Pfizer and BioNTech COVID-19 vaccine candidate enters Phase II/III trials

Pfizer and BioNTech have announced the start of a global (except for China) Phase II/III safety and efficacy clinical study to evaluate a single nucleoside-modified messenger RNA (modRNA) candidate from their BNT162 mRNA-based vaccine programme against SARS-CoV-2.

After extensive review of pre-clinical and clinical data from Phase I/II clinical trials and in consultation with the US Food and Drug Administration’s (FDA) Center for Biologics Evaluation and Research (CBER) and other global regulators, the companies have chosen to advance their BNT162b2 vaccine candidate at a 30µg dose level in a two-dose regimen.

BNT162b2, which recently received FDA Fast Track designation, encodes an optimised SARS-CoV-2 full length Spike (S) glycoprotein, which is the target of virus neutralising antibodies.

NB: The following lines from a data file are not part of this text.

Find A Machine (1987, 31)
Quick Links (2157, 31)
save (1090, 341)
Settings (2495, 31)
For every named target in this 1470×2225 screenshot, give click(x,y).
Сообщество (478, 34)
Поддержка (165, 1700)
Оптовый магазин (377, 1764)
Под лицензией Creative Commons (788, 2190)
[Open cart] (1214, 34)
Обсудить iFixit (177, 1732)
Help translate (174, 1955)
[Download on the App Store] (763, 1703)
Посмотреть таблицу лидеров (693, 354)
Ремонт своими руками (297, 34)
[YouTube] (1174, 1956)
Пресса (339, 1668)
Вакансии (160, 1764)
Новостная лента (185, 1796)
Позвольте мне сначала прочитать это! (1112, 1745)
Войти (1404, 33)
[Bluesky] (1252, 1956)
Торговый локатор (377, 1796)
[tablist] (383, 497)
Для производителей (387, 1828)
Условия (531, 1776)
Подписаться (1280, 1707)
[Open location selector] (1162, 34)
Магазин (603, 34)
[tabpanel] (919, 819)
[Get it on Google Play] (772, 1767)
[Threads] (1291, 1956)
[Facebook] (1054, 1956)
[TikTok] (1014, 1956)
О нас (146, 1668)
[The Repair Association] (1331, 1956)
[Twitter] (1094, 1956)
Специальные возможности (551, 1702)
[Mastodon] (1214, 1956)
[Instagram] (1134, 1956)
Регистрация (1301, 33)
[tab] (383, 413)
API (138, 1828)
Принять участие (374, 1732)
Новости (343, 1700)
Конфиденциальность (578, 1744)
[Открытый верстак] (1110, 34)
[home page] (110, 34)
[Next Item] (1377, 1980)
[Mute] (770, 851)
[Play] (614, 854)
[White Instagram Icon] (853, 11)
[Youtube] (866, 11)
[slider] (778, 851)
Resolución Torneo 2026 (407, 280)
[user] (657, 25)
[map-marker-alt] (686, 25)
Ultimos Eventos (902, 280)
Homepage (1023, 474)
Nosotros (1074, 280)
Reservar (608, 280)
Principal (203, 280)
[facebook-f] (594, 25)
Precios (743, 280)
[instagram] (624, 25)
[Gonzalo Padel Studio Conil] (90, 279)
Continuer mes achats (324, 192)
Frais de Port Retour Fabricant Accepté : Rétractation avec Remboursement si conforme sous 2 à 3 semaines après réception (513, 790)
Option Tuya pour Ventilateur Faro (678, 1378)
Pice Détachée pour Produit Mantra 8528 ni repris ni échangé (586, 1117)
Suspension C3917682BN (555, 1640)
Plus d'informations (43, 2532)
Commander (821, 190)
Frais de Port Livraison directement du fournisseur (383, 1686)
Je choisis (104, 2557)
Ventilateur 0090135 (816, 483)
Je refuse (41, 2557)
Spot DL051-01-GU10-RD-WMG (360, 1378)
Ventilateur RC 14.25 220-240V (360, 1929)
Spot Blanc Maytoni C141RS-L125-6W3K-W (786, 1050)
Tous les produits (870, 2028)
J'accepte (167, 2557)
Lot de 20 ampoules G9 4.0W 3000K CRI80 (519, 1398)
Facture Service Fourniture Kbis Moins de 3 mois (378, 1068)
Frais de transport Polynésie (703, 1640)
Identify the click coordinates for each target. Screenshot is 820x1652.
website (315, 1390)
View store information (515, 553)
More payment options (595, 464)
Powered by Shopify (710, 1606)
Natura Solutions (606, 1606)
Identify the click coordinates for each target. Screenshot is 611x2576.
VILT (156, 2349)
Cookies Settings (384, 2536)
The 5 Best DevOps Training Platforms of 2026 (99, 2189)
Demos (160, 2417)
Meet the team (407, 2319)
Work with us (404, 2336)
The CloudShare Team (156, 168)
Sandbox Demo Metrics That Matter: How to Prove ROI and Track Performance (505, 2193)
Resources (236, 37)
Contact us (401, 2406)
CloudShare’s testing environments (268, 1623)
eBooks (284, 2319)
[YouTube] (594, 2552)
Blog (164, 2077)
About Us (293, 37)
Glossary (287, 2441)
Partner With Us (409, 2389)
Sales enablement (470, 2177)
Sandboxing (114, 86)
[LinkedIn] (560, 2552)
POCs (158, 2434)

According to the companies, in the pre-clinical studies, BNT162b2 induced favourable viral antigen specific CD4+ and CD8+ T-cell responses, high levels of neutralising antibody in various animal species and beneficial protective effects in a primate SARS-CoV-2 challenge model.

Preliminary clinical Phase I/II data from nearly 120 patients demonstrated a positive overall tolerability profile for BNT162b2. The candidate demonstrated induction of high magnitude CD4+ and CD8+ T-cell responses and elicited T-cell responses against the receptor binding domain (RBD). 

The Phase II/III trial is designed as a 1:1 vaccine candidate to placebo, randomised, observer-blinded study to obtain safety, immune response and efficacy data needed for regulatory review. The trial’s primary endpoints will be prevention of COVID-19 in those who have not been infected by SARS-CoV-2 prior to immunisation and prevention of COVID-19 regardless of whether participants have previously been infected by SARS-CoV-2.

“Our selection of the BNT162b2 vaccine candidate and its advancement into a Phase II/III study are the culmination of an extensive, collaborative and unprecedented R&D programme involving Pfizer, BioNTech, clinical investigators and study participants with a singular focus of developing a safe and effective COVID-19 RNA vaccine. The Phase II/III study protocol follows all the FDA guidance on clinical trial design for COVID-19 vaccine studies,” said Dr Kathrin Jansen, Senior Vice President and Head of Vaccine Research & Development at Pfizer. “The initiation of the Phase II/III trial is a major step forward in our progress toward providing a potential vaccine to help fight the ongoing COVID-19 pandemic and we look forward to generating additional data as the programme progresses.”

“Today, we are starting our late-stage global study, which will include up to 30,000 participants. We selected BNT162b2 as our lead candidate for this Phase II/III trial upon diligent evaluation of the totality of the data generated so far. This decision reflects our primary goal to bring a well-tolerated, highly effective vaccine to the market as quickly as possible, while we will continue to evaluate our other vaccine candidates as part of a differentiated COVID-19 vaccine portfolio,” said Dr Ugur Sahin, Chief Executive Officer and Co-Founder of BioNTech. “Many steps have been taken towards this important milestone and we would like to thank all those involved for their extraordinary commitment.”